··· Textauszug ···

Führungskrise in Deutschland
Er setzte alles auf Wachstum und verlor: Mit Henning Schulte-Noelle geht der letzte große Expandierer. Und was kommt?
Von Marc Brost und Kolja Rudzio
Ein starker Abgang sieht anders aus. „Mächtigster Manager der Republik“ haben die Medien den Allianz-Chef genannt, und Henning Schulte-Noelle hat dieses Attribut immer gehasst. Zu einseitig war ihm das, zu undifferenziert. Als der 60-Jährige völlig überraschend seinen Rücktritt ankündigt, ist von Macht nichts zu spüren. Eher von Ohnmacht.
Eine Hand voll eilig informierter Journalisten. Eine Pressekonferenz im schäbigen Nebenzimmer, die nach drei Fragen abgebrochen wird. Ein gehetzt wirkender Vorstandschef, der immerzu einen Stift zwischen den Fingern dreht. So geht einer, dessen Unternehmen in der schwersten Krise seiner 112-jährigen Geschichte steckt. Der allein für das dritte Quartal einen Verlust von 2,5 Milliarden Euro erklären muss. Der an der Börse mehr als 75 Milliarden Euro Unternehmenswert vernichtete. Geht so der Chef der großen Allianz?
Ron Sommer verließ die Deutsche Telekom nach einer quälend langen Führungsdebatte und kam dem Rausschmiss nur um Stunden zuvor. Sommer, hieß es, sei den Aktionären nicht mehr zu vermitteln gewesen. Das war Mitte Juli.
Thomas Middelhoff überschätzte seine Position als Bertelsmann-Chef im Machtkampf mit dem Aufsichtsrat und wurde von seiner Entlassung kalt erwischt. Er habe, so die Begründung, im Unternehmen keinen Rückhalt mehr gehabt. Das war Ende Juli.
Aber der mächtige Schulte-Noelle? Als der Allianz-Chef am vergangenen Mittwoch seine engsten Mitarbeiter informiert, fangen einige an zu weinen.
Drei Abgänge, eine Gemeinsamkeit: Sie markieren das Ende einer Ära. So unterschiedlich die Unternehmensführer Sommer, Middelhoff und Schulte-Noelle auf den ersten Blick scheinen, sie stehen doch alle für eine Strategie: für schnelles Wachstum durch Übernahmen. Für Internationalisierung. Und für die bedingungslose Orientierung am Kapitalmarkt. Sommer versuchte sein Unternehmen in kürzester Zeit zum globalen Telefonkonzern auszubauen, kaufte den US-Mobilfunker Voicestream und vergaß darüber, die Schulden der Telekom abzutragen. Middelhoff spekulierte mit Aktien von AOL, kaufte die Mehrheit an der RTL Group und baute den Konzern so schnell um, dass die Gründerfamilie Mohn schließlich die Notbremse ziehen ließ. Schulte-Noelle kaufte in elf Jahren mehr als 50 Unternehmen – nur von der Dresdner Bank hätte er besser die Finger gelassen.
Schnelles Wachstum war das Konzept der boomenden neunziger Jahre, die richtige Strategie für eine Börse, die brummte. Dann kippten die Kurse – und nach und nach auch die Vorstandschefs.

···

Zu erledigen:
- 1) Fasse den Absatz im Textauszug, der mit „Drei Abgänge, eine Gemeinsamkeit“ beginnt, als Stichpunktliste zusammen und behalte die wichtigsten Fakten bei.
- 2) Zieh bitte jede Zeile aus der Auflistung heraus, in der die Zeichenfolge „logo“ vorkommt.
Der Textauszug und die Auflistung haben nichts miteinander zu tun.

··· Daten zur Aufgabe ···

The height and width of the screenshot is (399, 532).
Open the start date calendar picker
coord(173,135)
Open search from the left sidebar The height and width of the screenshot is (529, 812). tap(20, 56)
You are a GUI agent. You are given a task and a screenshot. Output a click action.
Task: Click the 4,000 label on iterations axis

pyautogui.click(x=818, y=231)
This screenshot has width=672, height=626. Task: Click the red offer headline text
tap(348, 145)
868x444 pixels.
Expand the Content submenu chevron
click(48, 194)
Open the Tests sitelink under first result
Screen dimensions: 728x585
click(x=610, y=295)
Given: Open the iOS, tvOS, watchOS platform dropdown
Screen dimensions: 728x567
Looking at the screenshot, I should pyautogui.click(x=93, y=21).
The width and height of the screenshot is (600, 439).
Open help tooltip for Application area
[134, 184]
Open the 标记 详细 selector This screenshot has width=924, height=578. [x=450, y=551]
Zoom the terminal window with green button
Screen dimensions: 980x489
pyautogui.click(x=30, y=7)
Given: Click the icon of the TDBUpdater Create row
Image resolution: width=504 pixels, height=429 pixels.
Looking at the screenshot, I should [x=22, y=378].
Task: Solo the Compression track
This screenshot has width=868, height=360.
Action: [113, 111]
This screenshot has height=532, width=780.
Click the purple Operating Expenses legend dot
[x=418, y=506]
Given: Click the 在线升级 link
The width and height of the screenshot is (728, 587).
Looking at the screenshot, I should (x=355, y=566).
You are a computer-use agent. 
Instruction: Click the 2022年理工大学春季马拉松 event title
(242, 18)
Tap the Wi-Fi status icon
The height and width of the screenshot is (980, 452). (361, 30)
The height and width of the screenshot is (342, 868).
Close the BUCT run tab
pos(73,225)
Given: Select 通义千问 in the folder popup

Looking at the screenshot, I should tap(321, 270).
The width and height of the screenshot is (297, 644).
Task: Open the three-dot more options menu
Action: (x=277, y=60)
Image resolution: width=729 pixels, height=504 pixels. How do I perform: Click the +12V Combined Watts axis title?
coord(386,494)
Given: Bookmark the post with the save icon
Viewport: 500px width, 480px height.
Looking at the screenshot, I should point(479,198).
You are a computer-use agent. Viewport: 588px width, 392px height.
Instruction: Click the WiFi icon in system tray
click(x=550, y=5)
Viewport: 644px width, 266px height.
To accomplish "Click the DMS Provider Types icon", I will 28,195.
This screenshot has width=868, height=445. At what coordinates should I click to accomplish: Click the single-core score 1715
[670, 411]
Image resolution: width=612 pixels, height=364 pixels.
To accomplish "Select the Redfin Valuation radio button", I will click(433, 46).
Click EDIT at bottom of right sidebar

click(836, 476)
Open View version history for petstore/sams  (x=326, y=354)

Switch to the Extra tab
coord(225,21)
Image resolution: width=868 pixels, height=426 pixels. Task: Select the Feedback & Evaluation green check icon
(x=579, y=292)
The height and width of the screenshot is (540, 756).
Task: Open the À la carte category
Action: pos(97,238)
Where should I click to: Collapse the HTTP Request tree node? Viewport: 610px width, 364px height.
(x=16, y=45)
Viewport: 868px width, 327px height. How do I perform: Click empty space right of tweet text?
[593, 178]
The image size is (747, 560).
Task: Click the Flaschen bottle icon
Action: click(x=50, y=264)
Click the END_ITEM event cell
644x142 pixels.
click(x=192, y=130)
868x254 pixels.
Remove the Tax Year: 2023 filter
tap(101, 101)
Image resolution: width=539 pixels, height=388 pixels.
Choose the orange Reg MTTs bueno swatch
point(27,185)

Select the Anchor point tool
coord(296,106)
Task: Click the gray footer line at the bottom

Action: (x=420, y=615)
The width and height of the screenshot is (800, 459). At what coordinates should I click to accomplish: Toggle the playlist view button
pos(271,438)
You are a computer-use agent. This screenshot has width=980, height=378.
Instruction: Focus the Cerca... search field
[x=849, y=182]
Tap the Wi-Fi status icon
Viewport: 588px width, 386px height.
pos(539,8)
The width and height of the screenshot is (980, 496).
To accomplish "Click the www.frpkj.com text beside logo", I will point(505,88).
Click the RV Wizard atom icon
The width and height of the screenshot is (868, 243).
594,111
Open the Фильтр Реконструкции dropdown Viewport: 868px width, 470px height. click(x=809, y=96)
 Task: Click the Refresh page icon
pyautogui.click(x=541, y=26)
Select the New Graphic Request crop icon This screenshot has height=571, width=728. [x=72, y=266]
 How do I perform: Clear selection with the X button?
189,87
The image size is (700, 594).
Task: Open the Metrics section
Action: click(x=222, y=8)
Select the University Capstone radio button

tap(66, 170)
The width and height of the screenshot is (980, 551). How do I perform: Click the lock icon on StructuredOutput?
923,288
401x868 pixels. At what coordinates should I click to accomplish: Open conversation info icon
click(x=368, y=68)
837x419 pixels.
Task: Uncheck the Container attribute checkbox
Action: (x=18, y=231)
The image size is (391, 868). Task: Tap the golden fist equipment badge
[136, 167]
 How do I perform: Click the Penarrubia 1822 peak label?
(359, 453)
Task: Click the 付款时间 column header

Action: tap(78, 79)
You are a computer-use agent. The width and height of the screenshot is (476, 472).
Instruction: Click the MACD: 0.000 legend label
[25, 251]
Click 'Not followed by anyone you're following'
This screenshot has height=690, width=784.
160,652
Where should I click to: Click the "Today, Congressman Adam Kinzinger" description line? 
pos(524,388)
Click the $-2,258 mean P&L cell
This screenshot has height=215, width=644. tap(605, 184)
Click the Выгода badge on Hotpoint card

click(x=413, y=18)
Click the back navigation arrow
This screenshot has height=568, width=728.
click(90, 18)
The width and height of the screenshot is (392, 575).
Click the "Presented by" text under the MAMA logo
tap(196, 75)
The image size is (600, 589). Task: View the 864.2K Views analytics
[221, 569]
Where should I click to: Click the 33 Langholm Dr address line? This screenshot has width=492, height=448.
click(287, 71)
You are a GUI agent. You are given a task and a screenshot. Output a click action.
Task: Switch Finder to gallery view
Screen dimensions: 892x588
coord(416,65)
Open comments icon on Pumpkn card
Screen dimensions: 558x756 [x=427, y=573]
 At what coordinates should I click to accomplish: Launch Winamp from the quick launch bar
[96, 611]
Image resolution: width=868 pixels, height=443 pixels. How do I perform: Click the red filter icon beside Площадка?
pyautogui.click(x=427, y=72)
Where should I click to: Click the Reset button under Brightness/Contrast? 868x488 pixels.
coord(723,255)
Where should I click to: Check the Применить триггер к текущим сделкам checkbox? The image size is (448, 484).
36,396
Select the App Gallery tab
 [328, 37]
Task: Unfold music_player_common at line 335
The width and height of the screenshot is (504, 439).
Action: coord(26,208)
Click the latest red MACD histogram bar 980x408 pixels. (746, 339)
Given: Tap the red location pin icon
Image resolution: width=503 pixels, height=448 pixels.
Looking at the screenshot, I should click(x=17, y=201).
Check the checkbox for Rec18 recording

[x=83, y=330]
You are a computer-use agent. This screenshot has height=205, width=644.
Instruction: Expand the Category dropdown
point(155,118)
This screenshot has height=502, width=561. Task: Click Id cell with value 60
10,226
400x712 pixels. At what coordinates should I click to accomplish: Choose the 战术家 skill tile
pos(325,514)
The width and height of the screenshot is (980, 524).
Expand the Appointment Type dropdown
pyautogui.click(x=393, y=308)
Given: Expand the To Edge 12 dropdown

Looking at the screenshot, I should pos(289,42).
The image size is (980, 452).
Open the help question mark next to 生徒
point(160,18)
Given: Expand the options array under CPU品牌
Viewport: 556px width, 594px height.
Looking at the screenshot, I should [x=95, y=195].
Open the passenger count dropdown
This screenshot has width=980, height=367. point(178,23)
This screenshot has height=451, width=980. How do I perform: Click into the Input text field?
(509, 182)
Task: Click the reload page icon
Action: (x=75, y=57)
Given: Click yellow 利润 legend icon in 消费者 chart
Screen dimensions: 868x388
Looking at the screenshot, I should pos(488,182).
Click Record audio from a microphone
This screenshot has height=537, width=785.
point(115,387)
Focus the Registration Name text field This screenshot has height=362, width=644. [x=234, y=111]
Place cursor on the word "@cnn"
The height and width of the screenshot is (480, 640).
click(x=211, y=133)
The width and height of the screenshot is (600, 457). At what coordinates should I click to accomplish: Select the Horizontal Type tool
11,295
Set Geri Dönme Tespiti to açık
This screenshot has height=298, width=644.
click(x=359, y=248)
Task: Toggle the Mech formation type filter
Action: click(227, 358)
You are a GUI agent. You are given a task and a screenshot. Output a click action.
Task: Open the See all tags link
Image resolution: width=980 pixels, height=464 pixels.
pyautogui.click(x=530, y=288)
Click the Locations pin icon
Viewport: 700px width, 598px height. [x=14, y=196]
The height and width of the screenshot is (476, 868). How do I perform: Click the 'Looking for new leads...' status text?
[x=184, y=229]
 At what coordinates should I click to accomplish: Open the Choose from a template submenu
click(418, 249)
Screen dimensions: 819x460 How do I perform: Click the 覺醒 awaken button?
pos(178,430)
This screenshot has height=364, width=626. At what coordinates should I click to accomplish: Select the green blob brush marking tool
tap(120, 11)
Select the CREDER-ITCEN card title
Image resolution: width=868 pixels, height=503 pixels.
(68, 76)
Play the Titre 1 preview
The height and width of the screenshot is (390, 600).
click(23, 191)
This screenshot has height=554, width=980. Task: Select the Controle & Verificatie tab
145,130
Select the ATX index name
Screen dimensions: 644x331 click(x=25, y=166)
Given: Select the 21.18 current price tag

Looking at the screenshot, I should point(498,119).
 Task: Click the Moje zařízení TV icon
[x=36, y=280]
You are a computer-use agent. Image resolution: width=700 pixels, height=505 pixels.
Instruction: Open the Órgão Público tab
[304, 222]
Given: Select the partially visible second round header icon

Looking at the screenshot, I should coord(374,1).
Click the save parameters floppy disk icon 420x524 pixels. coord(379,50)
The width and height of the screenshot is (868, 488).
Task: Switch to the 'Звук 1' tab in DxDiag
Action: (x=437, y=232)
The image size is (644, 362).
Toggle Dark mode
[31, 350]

···

Die Lösungen:
- 1)
- Die Abgänge von Sommer, Middelhoff und Schulte-Noelle markieren das Ende einer Ära.
- Alle drei standen für dieselbe Strategie: schnelles Wachstum durch Übernahmen, Internationalisierung und bedingungslose Orientierung am Kapitalmarkt.
- Sommer wollte die Telekom in kürzester Zeit zum globalen Telefonkonzern ausbauen, kaufte den US-Mobilfunker Voicestream und versäumte es, die Schulden abzutragen.
- Middelhoff spekulierte mit Aktien von AOL, kaufte die Mehrheit an der RTL Group und baute den Konzern so schnell um, dass die Gründerfamilie Mohn die Notbremse ziehen ließ.
- Schulte-Noelle kaufte in elf Jahren mehr als 50 Unternehmen; von der Dresdner Bank hätte er besser die Finger gelassen.

- 2)
To accomplish "Click the www.frpkj.com text beside logo", I will point(505,88).
Click the "Presented by" text under the MAMA logo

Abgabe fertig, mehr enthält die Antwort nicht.